## PROVIDED DATA

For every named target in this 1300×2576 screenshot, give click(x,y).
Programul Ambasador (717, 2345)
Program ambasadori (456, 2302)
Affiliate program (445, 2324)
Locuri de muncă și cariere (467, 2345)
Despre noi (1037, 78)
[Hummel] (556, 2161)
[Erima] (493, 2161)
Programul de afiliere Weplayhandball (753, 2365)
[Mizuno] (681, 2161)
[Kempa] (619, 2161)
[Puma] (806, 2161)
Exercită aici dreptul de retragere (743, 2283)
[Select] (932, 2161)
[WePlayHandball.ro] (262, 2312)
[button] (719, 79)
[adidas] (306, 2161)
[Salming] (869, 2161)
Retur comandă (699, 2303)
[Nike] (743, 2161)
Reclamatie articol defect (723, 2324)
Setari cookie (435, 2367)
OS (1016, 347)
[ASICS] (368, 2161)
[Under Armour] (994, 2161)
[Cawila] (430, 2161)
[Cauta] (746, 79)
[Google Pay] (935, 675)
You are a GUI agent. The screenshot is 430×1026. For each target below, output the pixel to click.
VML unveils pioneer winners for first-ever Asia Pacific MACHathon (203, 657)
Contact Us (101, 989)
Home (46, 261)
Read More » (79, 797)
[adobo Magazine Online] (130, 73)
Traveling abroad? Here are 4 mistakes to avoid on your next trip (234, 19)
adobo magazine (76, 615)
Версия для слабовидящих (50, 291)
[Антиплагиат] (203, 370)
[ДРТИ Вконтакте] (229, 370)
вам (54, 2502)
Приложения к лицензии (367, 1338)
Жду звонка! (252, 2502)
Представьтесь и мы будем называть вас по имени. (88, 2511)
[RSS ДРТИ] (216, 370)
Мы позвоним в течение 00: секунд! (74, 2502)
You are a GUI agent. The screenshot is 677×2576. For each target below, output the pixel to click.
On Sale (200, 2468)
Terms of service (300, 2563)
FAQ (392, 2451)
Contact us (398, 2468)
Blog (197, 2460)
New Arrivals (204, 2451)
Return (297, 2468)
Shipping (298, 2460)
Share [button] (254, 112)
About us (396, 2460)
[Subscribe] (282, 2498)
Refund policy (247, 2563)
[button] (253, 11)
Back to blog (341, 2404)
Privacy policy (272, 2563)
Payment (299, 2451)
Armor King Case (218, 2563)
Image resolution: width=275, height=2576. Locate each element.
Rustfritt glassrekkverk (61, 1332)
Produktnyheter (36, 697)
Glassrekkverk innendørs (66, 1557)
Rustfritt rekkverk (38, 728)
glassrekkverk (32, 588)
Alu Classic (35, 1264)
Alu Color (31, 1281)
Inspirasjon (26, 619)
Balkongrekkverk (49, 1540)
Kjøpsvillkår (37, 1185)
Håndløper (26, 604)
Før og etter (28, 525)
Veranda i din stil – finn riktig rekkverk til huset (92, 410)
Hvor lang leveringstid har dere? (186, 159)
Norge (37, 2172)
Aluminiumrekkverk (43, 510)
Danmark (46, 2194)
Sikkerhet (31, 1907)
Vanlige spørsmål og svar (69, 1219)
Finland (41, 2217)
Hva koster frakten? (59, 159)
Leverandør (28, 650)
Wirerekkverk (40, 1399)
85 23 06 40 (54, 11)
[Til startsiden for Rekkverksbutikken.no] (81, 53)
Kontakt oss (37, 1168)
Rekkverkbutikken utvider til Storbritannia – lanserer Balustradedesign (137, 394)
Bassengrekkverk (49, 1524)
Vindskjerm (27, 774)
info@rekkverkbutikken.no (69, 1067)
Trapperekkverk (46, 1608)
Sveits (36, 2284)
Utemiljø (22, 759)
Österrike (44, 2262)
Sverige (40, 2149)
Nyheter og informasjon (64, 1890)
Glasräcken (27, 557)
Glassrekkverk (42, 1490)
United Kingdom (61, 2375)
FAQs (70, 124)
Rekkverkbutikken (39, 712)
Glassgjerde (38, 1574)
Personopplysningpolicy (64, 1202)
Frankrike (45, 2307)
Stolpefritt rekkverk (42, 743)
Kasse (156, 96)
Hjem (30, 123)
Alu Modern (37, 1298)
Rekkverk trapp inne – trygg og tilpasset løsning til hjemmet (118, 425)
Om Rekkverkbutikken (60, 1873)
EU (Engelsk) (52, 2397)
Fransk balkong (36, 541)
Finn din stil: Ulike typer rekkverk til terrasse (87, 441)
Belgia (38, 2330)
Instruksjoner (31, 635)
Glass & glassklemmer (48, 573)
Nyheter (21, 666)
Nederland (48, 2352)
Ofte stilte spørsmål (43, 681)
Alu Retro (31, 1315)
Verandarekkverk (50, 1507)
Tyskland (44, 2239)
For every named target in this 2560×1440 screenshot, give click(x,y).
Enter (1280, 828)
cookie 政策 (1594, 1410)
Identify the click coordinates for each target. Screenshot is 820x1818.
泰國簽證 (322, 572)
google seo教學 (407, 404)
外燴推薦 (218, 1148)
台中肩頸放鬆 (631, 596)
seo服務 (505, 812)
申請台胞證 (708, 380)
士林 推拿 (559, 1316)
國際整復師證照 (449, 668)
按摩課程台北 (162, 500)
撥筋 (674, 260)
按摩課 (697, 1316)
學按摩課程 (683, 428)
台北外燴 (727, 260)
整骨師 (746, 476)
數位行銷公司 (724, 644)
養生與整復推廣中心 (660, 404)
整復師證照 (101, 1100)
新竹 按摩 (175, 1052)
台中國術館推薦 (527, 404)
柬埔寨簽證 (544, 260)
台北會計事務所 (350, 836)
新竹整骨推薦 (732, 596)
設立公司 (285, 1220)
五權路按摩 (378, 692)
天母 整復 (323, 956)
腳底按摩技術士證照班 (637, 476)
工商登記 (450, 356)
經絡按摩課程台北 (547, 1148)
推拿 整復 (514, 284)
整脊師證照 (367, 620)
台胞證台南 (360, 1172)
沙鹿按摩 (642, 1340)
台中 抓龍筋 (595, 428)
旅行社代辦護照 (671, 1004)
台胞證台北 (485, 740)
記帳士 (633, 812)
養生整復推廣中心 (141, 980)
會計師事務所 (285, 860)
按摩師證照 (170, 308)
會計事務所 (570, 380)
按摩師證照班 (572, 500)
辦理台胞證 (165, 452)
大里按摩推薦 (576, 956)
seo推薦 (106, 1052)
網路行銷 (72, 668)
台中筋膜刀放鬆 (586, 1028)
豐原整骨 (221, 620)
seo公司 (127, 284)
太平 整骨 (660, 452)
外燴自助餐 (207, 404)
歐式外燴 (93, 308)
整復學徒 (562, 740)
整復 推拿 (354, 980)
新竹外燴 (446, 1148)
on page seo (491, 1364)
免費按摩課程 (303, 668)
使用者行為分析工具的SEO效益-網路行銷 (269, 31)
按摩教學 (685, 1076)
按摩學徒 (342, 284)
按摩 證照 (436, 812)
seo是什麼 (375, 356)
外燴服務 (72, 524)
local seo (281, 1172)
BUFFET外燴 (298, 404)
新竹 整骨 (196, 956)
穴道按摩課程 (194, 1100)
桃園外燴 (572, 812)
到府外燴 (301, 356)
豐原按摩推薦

## EXERCISE OBJECTIVE
Once you have read the entries above, copy them out exactly as they were given.

## EXERCISE OUTPUT
For every named target in this 1300×2576 screenshot, give click(x,y).
Programul Ambasador (717, 2345)
Program ambasadori (456, 2302)
Affiliate program (445, 2324)
Locuri de muncă și cariere (467, 2345)
Despre noi (1037, 78)
[Hummel] (556, 2161)
[Erima] (493, 2161)
Programul de afiliere Weplayhandball (753, 2365)
[Mizuno] (681, 2161)
[Kempa] (619, 2161)
[Puma] (806, 2161)
Exercită aici dreptul de retragere (743, 2283)
[Select] (932, 2161)
[WePlayHandball.ro] (262, 2312)
[button] (719, 79)
[adidas] (306, 2161)
[Salming] (869, 2161)
Retur comandă (699, 2303)
[Nike] (743, 2161)
Reclamatie articol defect (723, 2324)
Setari cookie (435, 2367)
OS (1016, 347)
[ASICS] (368, 2161)
[Under Armour] (994, 2161)
[Cawila] (430, 2161)
[Cauta] (746, 79)
[Google Pay] (935, 675)
You are a GUI agent. The screenshot is 430×1026. For each target below, output the pixel to click.
VML unveils pioneer winners for first-ever Asia Pacific MACHathon (203, 657)
Contact Us (101, 989)
Home (46, 261)
Read More » (79, 797)
[adobo Magazine Online] (130, 73)
Traveling abroad? Here are 4 mistakes to avoid on your next trip (234, 19)
adobo magazine (76, 615)
Версия для слабовидящих (50, 291)
[Антиплагиат] (203, 370)
[ДРТИ Вконтакте] (229, 370)
вам (54, 2502)
Приложения к лицензии (367, 1338)
Жду звонка! (252, 2502)
Представьтесь и мы будем называть вас по имени. (88, 2511)
[RSS ДРТИ] (216, 370)
Мы позвоним в течение 00: секунд! (74, 2502)
You are a GUI agent. The screenshot is 677×2576. For each target below, output the pixel to click.
On Sale (200, 2468)
Terms of service (300, 2563)
FAQ (392, 2451)
Contact us (398, 2468)
Blog (197, 2460)
New Arrivals (204, 2451)
Return (297, 2468)
Shipping (298, 2460)
Share [button] (254, 112)
About us (396, 2460)
[Subscribe] (282, 2498)
Refund policy (247, 2563)
[button] (253, 11)
Back to blog (341, 2404)
Privacy policy (272, 2563)
Payment (299, 2451)
Armor King Case (218, 2563)
Image resolution: width=275, height=2576. Locate each element.
Rustfritt glassrekkverk (61, 1332)
Produktnyheter (36, 697)
Glassrekkverk innendørs (66, 1557)
Rustfritt rekkverk (38, 728)
glassrekkverk (32, 588)
Alu Classic (35, 1264)
Alu Color (31, 1281)
Inspirasjon (26, 619)
Balkongrekkverk (49, 1540)
Kjøpsvillkår (37, 1185)
Håndløper (26, 604)
Før og etter (28, 525)
Veranda i din stil – finn riktig rekkverk til huset (92, 410)
Hvor lang leveringstid har dere? (186, 159)
Norge (37, 2172)
Aluminiumrekkverk (43, 510)
Danmark (46, 2194)
Sikkerhet (31, 1907)
Vanlige spørsmål og svar (69, 1219)
Finland (41, 2217)
Hva koster frakten? (59, 159)
Leverandør (28, 650)
Wirerekkverk (40, 1399)
85 23 06 40 (54, 11)
[Til startsiden for Rekkverksbutikken.no] (81, 53)
Kontakt oss (37, 1168)
Rekkverkbutikken utvider til Storbritannia – lanserer Balustradedesign (137, 394)
Bassengrekkverk (49, 1524)
Vindskjerm (27, 774)
info@rekkverkbutikken.no (69, 1067)
Trapperekkverk (46, 1608)
Sveits (36, 2284)
Utemiljø (22, 759)
Österrike (44, 2262)
Sverige (40, 2149)
Nyheter og informasjon (64, 1890)
Glasräcken (27, 557)
Glassrekkverk (42, 1490)
United Kingdom (61, 2375)
FAQs (70, 124)
Rekkverkbutikken (39, 712)
Glassgjerde (38, 1574)
Personopplysningpolicy (64, 1202)
Frankrike (45, 2307)
Stolpefritt rekkverk (42, 743)
Kasse (156, 96)
Hjem (30, 123)
Alu Modern (37, 1298)
Rekkverk trapp inne – trygg og tilpasset løsning til hjemmet (118, 425)
Om Rekkverkbutikken (60, 1873)
EU (Engelsk) (52, 2397)
Fransk balkong (36, 541)
Finn din stil: Ulike typer rekkverk til terrasse (87, 441)
Belgia (38, 2330)
Instruksjoner (31, 635)
Glass & glassklemmer (48, 573)
Nyheter (21, 666)
Nederland (48, 2352)
Ofte stilte spørsmål (43, 681)
Alu Retro (31, 1315)
Verandarekkverk (50, 1507)
Tyskland (44, 2239)
For every named target in this 2560×1440 screenshot, give click(x,y).
Enter (1280, 828)
cookie 政策 (1594, 1410)
Identify the click coordinates for each target. Screenshot is 820x1818.
泰國簽證 (322, 572)
google seo教學 (407, 404)
外燴推薦 (218, 1148)
台中肩頸放鬆 (631, 596)
seo服務 (505, 812)
申請台胞證 (708, 380)
士林 推拿 (559, 1316)
國際整復師證照 (449, 668)
按摩課程台北 (162, 500)
撥筋 (674, 260)
按摩課 (697, 1316)
學按摩課程 (683, 428)
台北外燴 (727, 260)
整骨師 (746, 476)
數位行銷公司 (724, 644)
養生與整復推廣中心 (660, 404)
整復師證照 (101, 1100)
新竹 按摩 (175, 1052)
台中國術館推薦 (527, 404)
柬埔寨簽證 (544, 260)
台北會計事務所 (350, 836)
新竹整骨推薦 (732, 596)
設立公司 (285, 1220)
五權路按摩 (378, 692)
天母 整復 (323, 956)
腳底按摩技術士證照班 (637, 476)
工商登記 (450, 356)
經絡按摩課程台北 (547, 1148)
推拿 整復 (514, 284)
整脊師證照 (367, 620)
台胞證台南 (360, 1172)
沙鹿按摩 (642, 1340)
台中 抓龍筋 (595, 428)
旅行社代辦護照 (671, 1004)
台胞證台北 (485, 740)
記帳士 (633, 812)
養生整復推廣中心 (141, 980)
會計師事務所 (285, 860)
按摩師證照 (170, 308)
會計事務所 (570, 380)
按摩師證照班 (572, 500)
辦理台胞證 (165, 452)
大里按摩推薦 (576, 956)
seo推薦 (106, 1052)
網路行銷 (72, 668)
台中筋膜刀放鬆 (586, 1028)
豐原整骨 (221, 620)
seo公司 (127, 284)
太平 整骨 (660, 452)
外燴自助餐 (207, 404)
歐式外燴 (93, 308)
整復學徒 (562, 740)
整復 推拿 (354, 980)
新竹外燴 (446, 1148)
on page seo (491, 1364)
免費按摩課程 (303, 668)
使用者行為分析工具的SEO效益-網路行銷 (269, 31)
按摩教學 (685, 1076)
按摩學徒 (342, 284)
按摩 證照 (436, 812)
seo是什麼 (375, 356)
外燴服務 (72, 524)
local seo (281, 1172)
BUFFET外燴 (298, 404)
新竹 整骨 (196, 956)
穴道按摩課程 (194, 1100)
桃園外燴 (572, 812)
到府外燴 (301, 356)
豐原按摩推薦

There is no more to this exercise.